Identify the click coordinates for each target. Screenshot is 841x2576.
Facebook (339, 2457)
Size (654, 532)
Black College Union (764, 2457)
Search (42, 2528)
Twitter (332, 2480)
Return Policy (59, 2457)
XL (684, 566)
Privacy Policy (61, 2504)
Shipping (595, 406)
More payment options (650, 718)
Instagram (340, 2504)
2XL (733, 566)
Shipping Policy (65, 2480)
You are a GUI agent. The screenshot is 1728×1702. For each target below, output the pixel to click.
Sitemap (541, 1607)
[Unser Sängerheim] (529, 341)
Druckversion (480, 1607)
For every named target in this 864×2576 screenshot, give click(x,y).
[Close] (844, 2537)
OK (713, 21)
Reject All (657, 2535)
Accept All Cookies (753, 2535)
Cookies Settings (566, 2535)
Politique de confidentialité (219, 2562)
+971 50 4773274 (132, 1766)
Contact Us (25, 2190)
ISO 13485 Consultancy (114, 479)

#### WORK ORDER:
Each line of the listing that holds the string "Policy" counts once; state how many there are, with nothing added.

#### RESULT:
3